> [Extrait du texte]

Cate Blanchett incarne la leader du mouvement anti-féministe des années 70 dans Mrs. America, dans cette histoire basée sur des événements réels.

C’est quoi, Mrs America ? Dans les années 1970, les mouvements féministes tentent de faire adopter par le Congrès américain l’Equal Rights Amendment (ERA) , un amendement à la constitution portant sur  l’égalité des droits entre les sexes.  Betty Friedan (Tracey Ullman), Gloria Steinem (Rose Byrne), Bella Azbug (Margo Martindale) et Shirley Chisholm (Udo Azuba) sont les fers de lance de ce combat. Alors que la ratification semble acquise, Phyllis Schlafly (Cate Blanchett) prend la tête de l’opposition. Soutenue par son mari Fred (John Slattery), cette mère au foyer ultra-conservatrice va s’efforcer de faire obstacle à cet amendement en lançant un mouvement pro-famille, anti-avortement et anti-féminisme. 

Créée par Dahvi Waller (Mad Men, Halt and Catch Fire), Mrs America raconte une histoire vraie et nous plonge au cœur des années 1970 aux États-Unis, en plein débat sur la ratification d’un amendement à la constitution portant sur l’égalité des droits entre hommes et femmes.  Le casting a déjà de quoi allécher, avec des noms tels que Rosie Byrne , Sarah Paulson, Margo Martindale, Jane Triplehorn, James Marsden ou John Slattery. Mais c’est avant tout Cate Blanchett qui porte la série, en incarnant magnifiquement Phyllis Schlafly. Car pour retracer cette étape fondamentale dans l’Histoire du féminisme américain, la série a choisi de se focaliser non pas (du moins, pas uniquement) sur celles qui ont porté ce combat ; au contraire, elle se centre en grande partie sur le parcours de leur opposante principale.

La meilleure manière de présenter Phyllis Schlafy, l’héroïne (ou anti-héroïne) de Mrs America, c’est peut-être de la comparer à Serena Waterford de The Handmaid’s Tale. Phyllis Schlafly était une femme au foyer mère de deux enfants, avocate constitutionnaliste, journaliste, écrivaine et femme politique, et surtout activiste républicaine. Ses prises de position sociales et politiques étaient fermement conservatrices, elle se qualifiait elle-même de « anti-féministe » et elle a mené de nombreuses campagnes contre le communisme,  l’homosexualité ou l’avortement. Dans les années 1970, elle a pris la tête de la campagne contre la ratification de l’ERA , face aux mouvements qui se battaient bec et ongles pour le faire adopter.

> [Jeu de données]
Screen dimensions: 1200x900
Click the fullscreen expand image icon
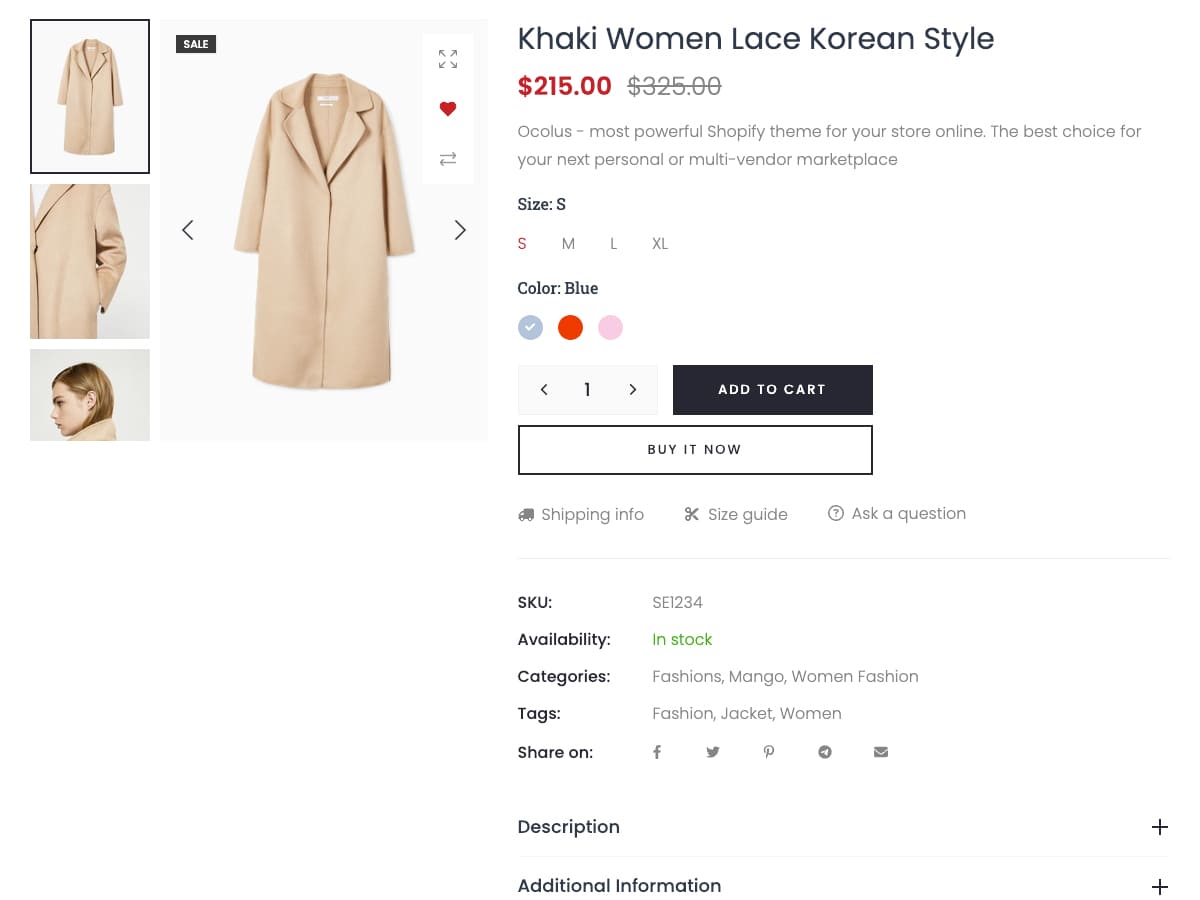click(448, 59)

...

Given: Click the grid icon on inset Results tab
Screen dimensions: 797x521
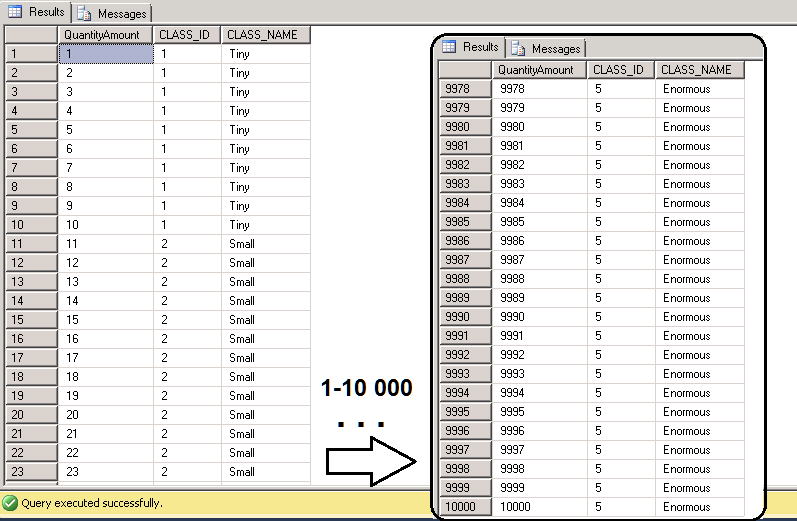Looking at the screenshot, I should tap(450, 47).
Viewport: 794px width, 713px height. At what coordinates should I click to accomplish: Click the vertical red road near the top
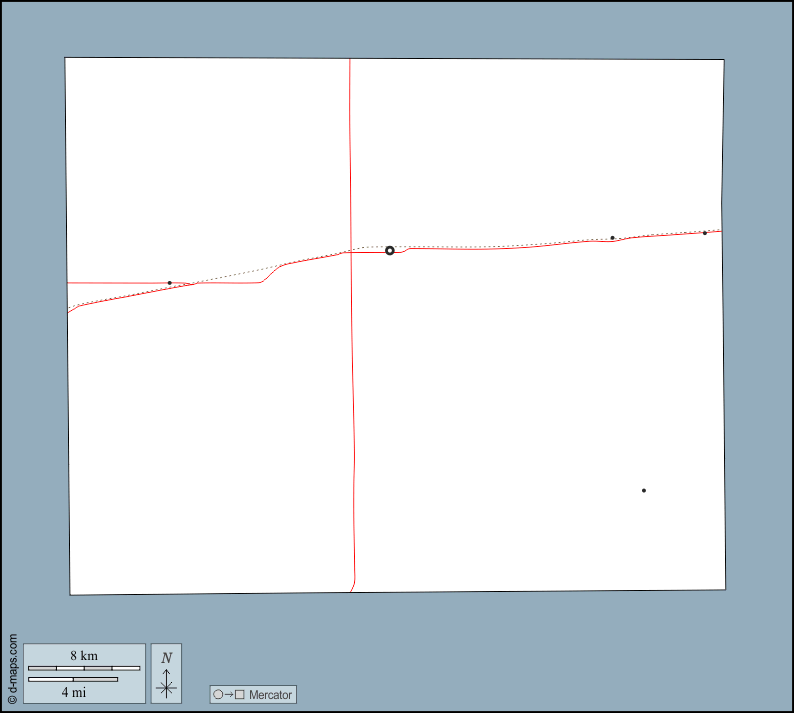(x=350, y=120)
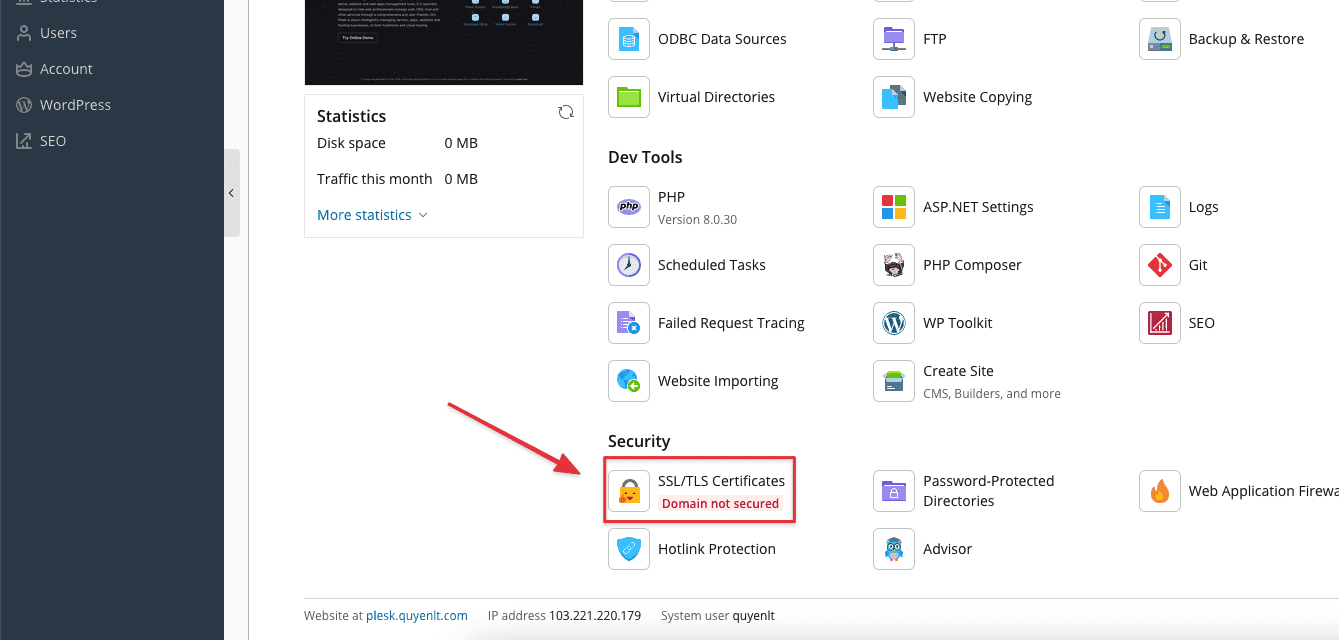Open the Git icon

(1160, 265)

--

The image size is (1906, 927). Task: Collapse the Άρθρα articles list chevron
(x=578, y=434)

> [Consigne]
D'après l'extrait sur Mrs America, répondez aux questions suivantes.
1. Quel amendement les mouvements féministes des années 1970 cherchent-ils à faire adopter par le Congrès américain ?
2. Par qui la série a-t-elle été créée ?
3. À quel personnage de quelle série l'héroïne de Mrs America est-elle comparée ?

> [Réponse]
1. L'Equal Rights Amendment (ERA).
2. Dahvi Waller.
3. Serena Waterford, de The Handmaid's Tale.